Ang II-dependent recruitment of YY1 and CREM to the STAR promoter. ChIP assays were performed as described in Materials and Methods. In brief, H295R cells were synchronized with α-amanitin for 2 h and then were treated in the absence or presence of 10 nm Ang II for 6 h. Chromatin was isolated from control and Ang II-treated cells, fragmented, and immunoprecipitated with IgG, αYY1, α-CREM, α-CBP, α-phosphorylated RNA polymerase II [α-pRNAPII (pPol II)], or α-RNA polymerase II [α-RNAPII (Pol II)] as indicated. Primers specific for proximal (−78CRE element) and distal regions (3 kb upstream of the −78CRE) of the STAR promoter were used to amplify input DNA and IP-recovered DNA. No PCR products were detected for the distal promoter region from the IP samples or the IgG IP samples (data not shown). Control and Ang II Ct values were normalized to their respective input Ct values for each antibody IP, and the data are expressed as percent input.
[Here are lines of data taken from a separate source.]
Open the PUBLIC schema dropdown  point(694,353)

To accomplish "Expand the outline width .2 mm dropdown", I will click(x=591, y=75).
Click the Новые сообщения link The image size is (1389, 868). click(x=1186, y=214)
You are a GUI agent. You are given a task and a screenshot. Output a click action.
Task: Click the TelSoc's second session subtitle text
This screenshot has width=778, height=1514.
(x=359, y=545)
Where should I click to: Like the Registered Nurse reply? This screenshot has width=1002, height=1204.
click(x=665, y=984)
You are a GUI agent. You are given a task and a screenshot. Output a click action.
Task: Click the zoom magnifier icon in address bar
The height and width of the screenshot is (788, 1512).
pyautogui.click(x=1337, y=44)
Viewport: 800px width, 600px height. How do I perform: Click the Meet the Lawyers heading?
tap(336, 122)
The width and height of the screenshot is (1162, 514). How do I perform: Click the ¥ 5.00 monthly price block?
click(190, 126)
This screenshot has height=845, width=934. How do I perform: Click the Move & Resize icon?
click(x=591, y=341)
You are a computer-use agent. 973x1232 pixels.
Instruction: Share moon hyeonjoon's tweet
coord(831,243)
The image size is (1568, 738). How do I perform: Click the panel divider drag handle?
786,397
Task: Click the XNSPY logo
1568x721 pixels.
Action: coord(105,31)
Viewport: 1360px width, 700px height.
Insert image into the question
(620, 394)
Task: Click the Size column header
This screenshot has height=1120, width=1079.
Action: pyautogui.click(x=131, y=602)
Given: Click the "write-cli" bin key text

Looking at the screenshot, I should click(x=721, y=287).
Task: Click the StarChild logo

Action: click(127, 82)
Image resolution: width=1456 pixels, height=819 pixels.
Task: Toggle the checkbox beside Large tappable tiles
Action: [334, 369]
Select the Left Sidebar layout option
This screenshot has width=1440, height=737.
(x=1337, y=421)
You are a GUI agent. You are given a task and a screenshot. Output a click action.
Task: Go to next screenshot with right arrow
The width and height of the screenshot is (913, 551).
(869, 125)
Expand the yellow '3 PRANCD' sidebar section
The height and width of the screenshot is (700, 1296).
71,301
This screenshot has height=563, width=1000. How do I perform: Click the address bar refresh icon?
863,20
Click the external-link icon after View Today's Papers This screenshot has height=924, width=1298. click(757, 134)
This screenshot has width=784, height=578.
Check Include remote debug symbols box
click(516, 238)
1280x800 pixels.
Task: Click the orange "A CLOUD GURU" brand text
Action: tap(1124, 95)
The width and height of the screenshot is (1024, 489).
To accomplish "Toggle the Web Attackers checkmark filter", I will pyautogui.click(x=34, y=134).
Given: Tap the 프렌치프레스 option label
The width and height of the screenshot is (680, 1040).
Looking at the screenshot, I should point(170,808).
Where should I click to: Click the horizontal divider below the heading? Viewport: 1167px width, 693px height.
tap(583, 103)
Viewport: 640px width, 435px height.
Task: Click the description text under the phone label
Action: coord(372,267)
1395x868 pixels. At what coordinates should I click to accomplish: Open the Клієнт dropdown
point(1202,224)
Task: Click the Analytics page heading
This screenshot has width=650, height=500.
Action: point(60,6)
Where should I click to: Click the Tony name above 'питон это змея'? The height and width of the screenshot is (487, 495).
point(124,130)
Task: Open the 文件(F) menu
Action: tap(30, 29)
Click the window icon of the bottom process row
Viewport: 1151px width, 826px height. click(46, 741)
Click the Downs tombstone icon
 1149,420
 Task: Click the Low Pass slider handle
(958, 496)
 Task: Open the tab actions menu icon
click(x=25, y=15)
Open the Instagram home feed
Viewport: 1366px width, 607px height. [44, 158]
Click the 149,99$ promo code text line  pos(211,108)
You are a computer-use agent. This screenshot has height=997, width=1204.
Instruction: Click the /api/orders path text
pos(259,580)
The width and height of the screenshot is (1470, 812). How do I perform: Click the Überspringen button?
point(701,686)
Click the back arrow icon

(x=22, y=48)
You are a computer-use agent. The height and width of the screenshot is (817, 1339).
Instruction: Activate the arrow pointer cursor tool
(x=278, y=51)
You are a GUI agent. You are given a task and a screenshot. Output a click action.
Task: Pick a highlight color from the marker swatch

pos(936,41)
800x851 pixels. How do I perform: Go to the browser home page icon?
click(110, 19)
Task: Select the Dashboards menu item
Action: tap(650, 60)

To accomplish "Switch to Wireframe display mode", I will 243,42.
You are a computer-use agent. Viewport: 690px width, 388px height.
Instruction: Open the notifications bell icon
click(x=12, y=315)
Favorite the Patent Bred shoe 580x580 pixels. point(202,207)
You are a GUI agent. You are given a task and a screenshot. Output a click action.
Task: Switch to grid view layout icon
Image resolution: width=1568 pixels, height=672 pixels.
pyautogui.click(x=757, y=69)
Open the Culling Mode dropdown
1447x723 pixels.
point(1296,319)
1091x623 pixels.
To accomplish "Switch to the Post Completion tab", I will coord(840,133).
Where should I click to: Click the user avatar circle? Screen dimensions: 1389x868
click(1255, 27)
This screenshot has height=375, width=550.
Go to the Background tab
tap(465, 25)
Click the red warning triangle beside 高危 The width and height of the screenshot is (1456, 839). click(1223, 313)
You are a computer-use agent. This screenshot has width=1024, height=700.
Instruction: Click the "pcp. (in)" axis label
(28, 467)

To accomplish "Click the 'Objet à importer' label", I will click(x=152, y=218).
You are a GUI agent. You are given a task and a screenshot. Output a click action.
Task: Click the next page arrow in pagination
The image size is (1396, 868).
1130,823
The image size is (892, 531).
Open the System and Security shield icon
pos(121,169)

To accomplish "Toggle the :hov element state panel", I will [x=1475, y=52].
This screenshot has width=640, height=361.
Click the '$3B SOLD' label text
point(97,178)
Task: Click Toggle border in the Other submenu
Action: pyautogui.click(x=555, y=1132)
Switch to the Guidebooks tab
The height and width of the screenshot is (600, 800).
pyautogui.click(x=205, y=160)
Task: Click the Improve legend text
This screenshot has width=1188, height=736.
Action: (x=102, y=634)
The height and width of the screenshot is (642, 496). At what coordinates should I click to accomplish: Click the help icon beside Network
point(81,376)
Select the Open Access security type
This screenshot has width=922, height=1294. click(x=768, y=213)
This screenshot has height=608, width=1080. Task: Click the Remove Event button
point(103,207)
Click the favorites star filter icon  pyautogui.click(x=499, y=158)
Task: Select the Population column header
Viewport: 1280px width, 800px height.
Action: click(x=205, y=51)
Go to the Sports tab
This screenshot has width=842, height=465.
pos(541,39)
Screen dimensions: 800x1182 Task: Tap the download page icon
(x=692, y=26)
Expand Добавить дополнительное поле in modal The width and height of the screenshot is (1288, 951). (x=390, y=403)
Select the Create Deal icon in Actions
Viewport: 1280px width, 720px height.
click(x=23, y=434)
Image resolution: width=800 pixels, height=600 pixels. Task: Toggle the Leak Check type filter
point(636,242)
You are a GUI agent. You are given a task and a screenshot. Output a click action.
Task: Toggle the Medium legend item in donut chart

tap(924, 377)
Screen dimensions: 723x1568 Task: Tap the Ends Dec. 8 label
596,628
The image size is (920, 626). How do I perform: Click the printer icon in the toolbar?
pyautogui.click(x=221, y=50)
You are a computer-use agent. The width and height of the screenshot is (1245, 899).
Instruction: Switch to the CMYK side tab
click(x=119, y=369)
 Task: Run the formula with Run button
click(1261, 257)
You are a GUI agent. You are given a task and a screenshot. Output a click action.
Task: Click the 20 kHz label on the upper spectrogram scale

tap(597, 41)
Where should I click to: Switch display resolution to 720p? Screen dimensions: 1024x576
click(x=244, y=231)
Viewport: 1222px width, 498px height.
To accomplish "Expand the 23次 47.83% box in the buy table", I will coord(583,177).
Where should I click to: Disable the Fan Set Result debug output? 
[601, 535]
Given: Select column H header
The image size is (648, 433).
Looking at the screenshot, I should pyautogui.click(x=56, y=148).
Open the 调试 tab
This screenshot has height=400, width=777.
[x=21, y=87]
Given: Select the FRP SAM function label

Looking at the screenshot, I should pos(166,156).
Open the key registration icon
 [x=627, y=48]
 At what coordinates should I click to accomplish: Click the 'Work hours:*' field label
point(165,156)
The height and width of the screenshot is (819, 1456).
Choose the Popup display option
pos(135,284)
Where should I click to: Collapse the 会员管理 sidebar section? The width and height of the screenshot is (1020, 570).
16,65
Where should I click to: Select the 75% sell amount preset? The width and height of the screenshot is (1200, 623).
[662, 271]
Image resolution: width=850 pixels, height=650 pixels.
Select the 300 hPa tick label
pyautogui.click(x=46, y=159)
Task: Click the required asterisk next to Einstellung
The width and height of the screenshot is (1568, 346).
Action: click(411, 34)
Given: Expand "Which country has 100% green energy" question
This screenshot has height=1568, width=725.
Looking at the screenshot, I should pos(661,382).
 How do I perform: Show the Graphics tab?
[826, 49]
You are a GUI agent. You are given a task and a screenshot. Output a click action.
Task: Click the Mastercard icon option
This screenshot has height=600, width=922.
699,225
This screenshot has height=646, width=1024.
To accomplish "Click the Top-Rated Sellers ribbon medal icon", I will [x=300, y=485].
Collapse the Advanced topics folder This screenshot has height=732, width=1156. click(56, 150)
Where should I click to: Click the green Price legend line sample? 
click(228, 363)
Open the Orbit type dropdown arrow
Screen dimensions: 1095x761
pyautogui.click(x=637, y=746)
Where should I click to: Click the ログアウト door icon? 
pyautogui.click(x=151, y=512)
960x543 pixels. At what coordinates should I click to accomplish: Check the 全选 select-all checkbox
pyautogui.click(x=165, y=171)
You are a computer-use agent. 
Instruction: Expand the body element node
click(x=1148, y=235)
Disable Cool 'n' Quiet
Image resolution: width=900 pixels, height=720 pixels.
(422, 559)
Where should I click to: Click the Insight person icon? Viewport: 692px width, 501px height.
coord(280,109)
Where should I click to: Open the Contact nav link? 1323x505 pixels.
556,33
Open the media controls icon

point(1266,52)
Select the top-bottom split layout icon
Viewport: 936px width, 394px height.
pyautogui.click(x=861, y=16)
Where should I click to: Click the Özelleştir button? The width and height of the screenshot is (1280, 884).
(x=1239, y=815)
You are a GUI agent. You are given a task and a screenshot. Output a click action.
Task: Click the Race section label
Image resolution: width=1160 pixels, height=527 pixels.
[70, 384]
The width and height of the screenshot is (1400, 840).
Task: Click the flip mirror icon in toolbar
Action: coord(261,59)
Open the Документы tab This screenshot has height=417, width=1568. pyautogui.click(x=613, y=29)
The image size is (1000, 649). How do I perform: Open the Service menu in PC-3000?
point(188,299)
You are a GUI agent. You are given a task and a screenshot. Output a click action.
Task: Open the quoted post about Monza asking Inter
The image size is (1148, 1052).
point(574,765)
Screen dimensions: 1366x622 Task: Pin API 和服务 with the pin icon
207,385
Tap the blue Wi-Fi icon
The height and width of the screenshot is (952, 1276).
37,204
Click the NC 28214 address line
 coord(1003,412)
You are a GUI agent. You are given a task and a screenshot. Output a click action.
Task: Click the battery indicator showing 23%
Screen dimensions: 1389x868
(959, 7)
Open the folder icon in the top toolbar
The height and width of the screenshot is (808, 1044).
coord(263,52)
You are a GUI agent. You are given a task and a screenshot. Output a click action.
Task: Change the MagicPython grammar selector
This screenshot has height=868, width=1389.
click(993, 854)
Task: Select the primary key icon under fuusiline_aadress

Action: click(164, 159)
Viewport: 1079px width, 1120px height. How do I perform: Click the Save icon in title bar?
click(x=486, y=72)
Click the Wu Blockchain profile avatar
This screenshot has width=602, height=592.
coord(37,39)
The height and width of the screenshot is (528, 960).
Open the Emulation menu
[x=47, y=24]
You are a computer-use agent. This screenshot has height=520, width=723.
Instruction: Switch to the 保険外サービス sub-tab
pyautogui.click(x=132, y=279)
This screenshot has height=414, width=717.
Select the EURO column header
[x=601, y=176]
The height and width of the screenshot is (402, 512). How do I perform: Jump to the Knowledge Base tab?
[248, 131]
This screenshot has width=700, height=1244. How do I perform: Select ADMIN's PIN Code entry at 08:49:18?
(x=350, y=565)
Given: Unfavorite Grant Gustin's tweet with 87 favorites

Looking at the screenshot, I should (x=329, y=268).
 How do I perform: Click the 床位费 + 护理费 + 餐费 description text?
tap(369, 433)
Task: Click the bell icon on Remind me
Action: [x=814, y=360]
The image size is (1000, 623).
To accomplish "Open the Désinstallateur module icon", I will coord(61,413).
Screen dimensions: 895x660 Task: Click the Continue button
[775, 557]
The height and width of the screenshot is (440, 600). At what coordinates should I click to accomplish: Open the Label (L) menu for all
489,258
Shown are the mean percent input values ± sd from two to three independent experiments. The Ang II to control ratios (fold change) were determined for each experiment, and the average fold change ± sd values are shown in the inset bar graph. The CBP and pPol II data were positive for control in only one of three quantitative ChIP experiments. *, P < 0. 05 compared with control. Increased association for CBP with STAR proximal promoter after Ang II treatment was demonstrated by endpoint PCR in three separate ChIP experiments (Supplemental Fig. 2).

Fig. 7.

The effect of Ang II on CREM and YY1 protein expression levels in H295R cells. H295R cells were treated with 10 nm Ang II for 8 h and NE protein isolated for CREM and YY1 detection after established Western blot protocols. The membranes were reprobed for β-actin, and shown are representative autoradiographs from three or four experiments for CREM (A) and YY1 (B), respectively. The integrated OD for each target and β-actin were determined, and the data are expressed as CREM/β-actin or YY1/β-actin. The integrated OD ratios for Ang II samples were normalized to the control integrated OD values that were set to 1.0. The mean relative integrated OD values ± sd are presented in bar graphs below the respective Western blot images. *, P < 0.05 compared with control. C, YY1 was immunoprecipitated from 250 μg of either control or Ang II-treated H295R NE using either mouse anti-YY1 or normal mouse IgG as described in Materials and Methods. Eluted proteins were separated by SDS-PAGE and probed for phospho-Ser/Thr using rabbit anti-phospho-Ser/Thr to detect phosphorylation of YY1. The membrane was stripped and reprobed for total YY1 using rabbit α-YY1 antibodies. Shown is a representative autoradiograph from seven experiments. Input was 12 μg NE from control and Ang II-treated H295R cells. Integrated OD were obtained for anti-phospho-Ser/Thr of YY1 IP (pSer/Thr) and total YY1 and the pSer/Thr YY1 to total YY1 ratio determined. The mean integrated OD ratios ± sd are provided in the bar graph below the autoradiograph.